## Given exercise
Copy out every line of the entries below without changing anything, leaving out the pictures.

## Supplied material
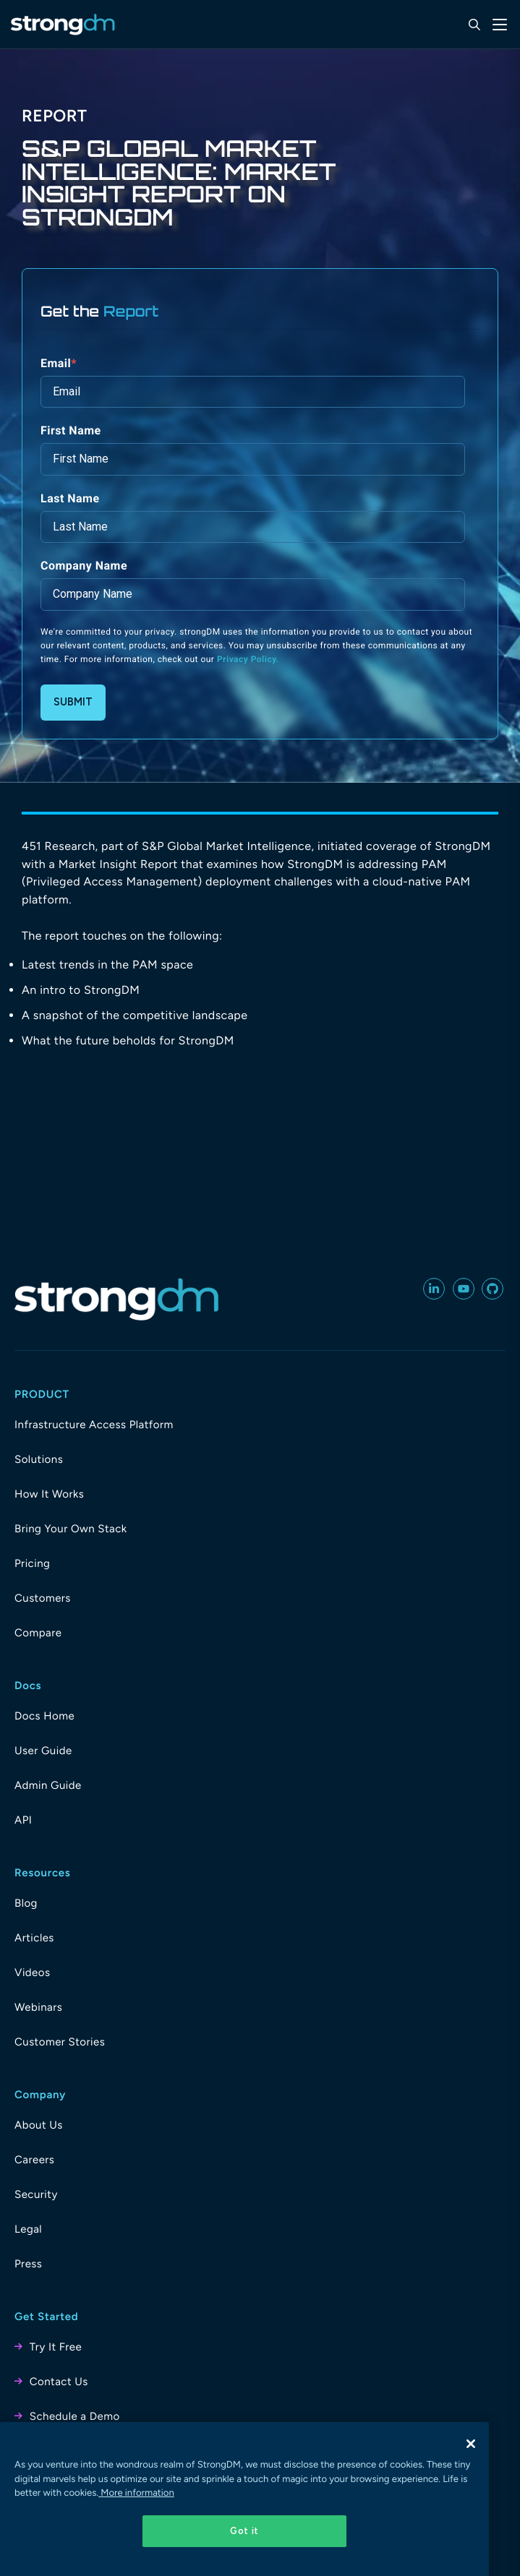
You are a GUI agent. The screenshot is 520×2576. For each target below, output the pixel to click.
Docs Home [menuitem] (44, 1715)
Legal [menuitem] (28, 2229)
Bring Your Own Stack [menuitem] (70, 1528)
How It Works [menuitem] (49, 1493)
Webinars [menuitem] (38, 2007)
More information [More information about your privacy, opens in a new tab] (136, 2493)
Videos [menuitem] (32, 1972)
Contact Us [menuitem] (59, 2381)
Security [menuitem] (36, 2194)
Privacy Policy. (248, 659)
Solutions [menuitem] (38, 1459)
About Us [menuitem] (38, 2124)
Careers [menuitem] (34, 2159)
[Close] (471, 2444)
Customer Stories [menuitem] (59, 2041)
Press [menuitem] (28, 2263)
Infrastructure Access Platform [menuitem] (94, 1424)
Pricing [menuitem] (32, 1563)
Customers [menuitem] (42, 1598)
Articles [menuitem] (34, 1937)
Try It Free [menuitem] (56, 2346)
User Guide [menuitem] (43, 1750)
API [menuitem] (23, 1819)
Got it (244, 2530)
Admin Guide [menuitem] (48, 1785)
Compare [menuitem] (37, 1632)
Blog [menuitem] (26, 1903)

## Result for this exercise
You are a GUI agent. The screenshot is 520×2576. For each target below, output the pixel to click.
Docs Home [menuitem] (44, 1715)
Legal [menuitem] (28, 2229)
Bring Your Own Stack [menuitem] (70, 1528)
How It Works [menuitem] (49, 1493)
Webinars [menuitem] (38, 2007)
More information [More information about your privacy, opens in a new tab] (136, 2493)
Videos [menuitem] (32, 1972)
Contact Us [menuitem] (59, 2381)
Security [menuitem] (36, 2194)
Privacy Policy. (248, 659)
Solutions [menuitem] (38, 1459)
About Us [menuitem] (38, 2124)
Careers [menuitem] (34, 2159)
[Close] (471, 2444)
Customer Stories [menuitem] (59, 2041)
Press [menuitem] (28, 2263)
Infrastructure Access Platform [menuitem] (94, 1424)
Pricing [menuitem] (32, 1563)
Customers [menuitem] (42, 1598)
Articles [menuitem] (34, 1937)
Try It Free [menuitem] (56, 2346)
User Guide [menuitem] (43, 1750)
API [menuitem] (23, 1819)
Got it (244, 2530)
Admin Guide [menuitem] (48, 1785)
Compare [menuitem] (37, 1632)
Blog [menuitem] (26, 1903)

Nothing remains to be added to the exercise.